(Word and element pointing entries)
((

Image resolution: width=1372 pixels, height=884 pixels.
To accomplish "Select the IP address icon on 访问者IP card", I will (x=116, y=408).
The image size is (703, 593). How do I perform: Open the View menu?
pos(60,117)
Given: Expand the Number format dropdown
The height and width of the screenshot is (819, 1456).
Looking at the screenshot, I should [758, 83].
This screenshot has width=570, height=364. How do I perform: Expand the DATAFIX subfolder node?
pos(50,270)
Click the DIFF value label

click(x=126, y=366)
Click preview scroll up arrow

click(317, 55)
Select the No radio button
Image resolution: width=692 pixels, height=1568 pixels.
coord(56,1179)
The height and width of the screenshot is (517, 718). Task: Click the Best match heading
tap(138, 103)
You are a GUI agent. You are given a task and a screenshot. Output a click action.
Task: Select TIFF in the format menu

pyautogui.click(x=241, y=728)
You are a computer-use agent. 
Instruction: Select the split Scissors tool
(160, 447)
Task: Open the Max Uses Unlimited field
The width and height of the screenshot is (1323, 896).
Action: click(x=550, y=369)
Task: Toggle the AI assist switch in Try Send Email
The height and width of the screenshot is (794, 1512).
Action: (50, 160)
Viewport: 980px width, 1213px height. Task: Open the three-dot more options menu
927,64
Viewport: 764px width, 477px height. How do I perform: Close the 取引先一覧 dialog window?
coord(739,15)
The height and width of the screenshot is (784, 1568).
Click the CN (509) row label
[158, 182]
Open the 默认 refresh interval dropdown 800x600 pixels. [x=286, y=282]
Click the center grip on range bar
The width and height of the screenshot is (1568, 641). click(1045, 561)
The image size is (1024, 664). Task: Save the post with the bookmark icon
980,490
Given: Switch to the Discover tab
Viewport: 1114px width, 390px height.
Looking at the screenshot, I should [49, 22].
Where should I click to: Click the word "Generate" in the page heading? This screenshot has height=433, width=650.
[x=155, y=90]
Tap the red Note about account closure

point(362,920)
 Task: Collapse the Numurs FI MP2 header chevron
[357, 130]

))

**Given task**
Update the rows above by changing every "Viewport" to "Display" and leaving everything else the same.

**Answer in full**
Image resolution: width=1372 pixels, height=884 pixels.
To accomplish "Select the IP address icon on 访问者IP card", I will (x=116, y=408).
The image size is (703, 593). How do I perform: Open the View menu?
pos(60,117)
Given: Expand the Number format dropdown
The height and width of the screenshot is (819, 1456).
Looking at the screenshot, I should [758, 83].
This screenshot has width=570, height=364. How do I perform: Expand the DATAFIX subfolder node?
pos(50,270)
Click the DIFF value label

click(x=126, y=366)
Click preview scroll up arrow

click(317, 55)
Select the No radio button
Image resolution: width=692 pixels, height=1568 pixels.
coord(56,1179)
The height and width of the screenshot is (517, 718). Task: Click the Best match heading
tap(138, 103)
You are a GUI agent. You are given a task and a screenshot. Output a click action.
Task: Select TIFF in the format menu

pyautogui.click(x=241, y=728)
You are a computer-use agent. 
Instruction: Select the split Scissors tool
(160, 447)
Task: Open the Max Uses Unlimited field
The width and height of the screenshot is (1323, 896).
Action: click(x=550, y=369)
Task: Toggle the AI assist switch in Try Send Email
The height and width of the screenshot is (794, 1512).
Action: (50, 160)
Display: 980px width, 1213px height. Task: Open the three-dot more options menu
927,64
Display: 764px width, 477px height. How do I perform: Close the 取引先一覧 dialog window?
coord(739,15)
The height and width of the screenshot is (784, 1568).
Click the CN (509) row label
[158, 182]
Open the 默认 refresh interval dropdown 800x600 pixels. [x=286, y=282]
Click the center grip on range bar
The width and height of the screenshot is (1568, 641). click(1045, 561)
The image size is (1024, 664). Task: Save the post with the bookmark icon
980,490
Given: Switch to the Discover tab
Display: 1114px width, 390px height.
Looking at the screenshot, I should [49, 22].
Where should I click to: Click the word "Generate" in the page heading? This screenshot has height=433, width=650.
[x=155, y=90]
Tap the red Note about account closure

point(362,920)
 Task: Collapse the Numurs FI MP2 header chevron
[357, 130]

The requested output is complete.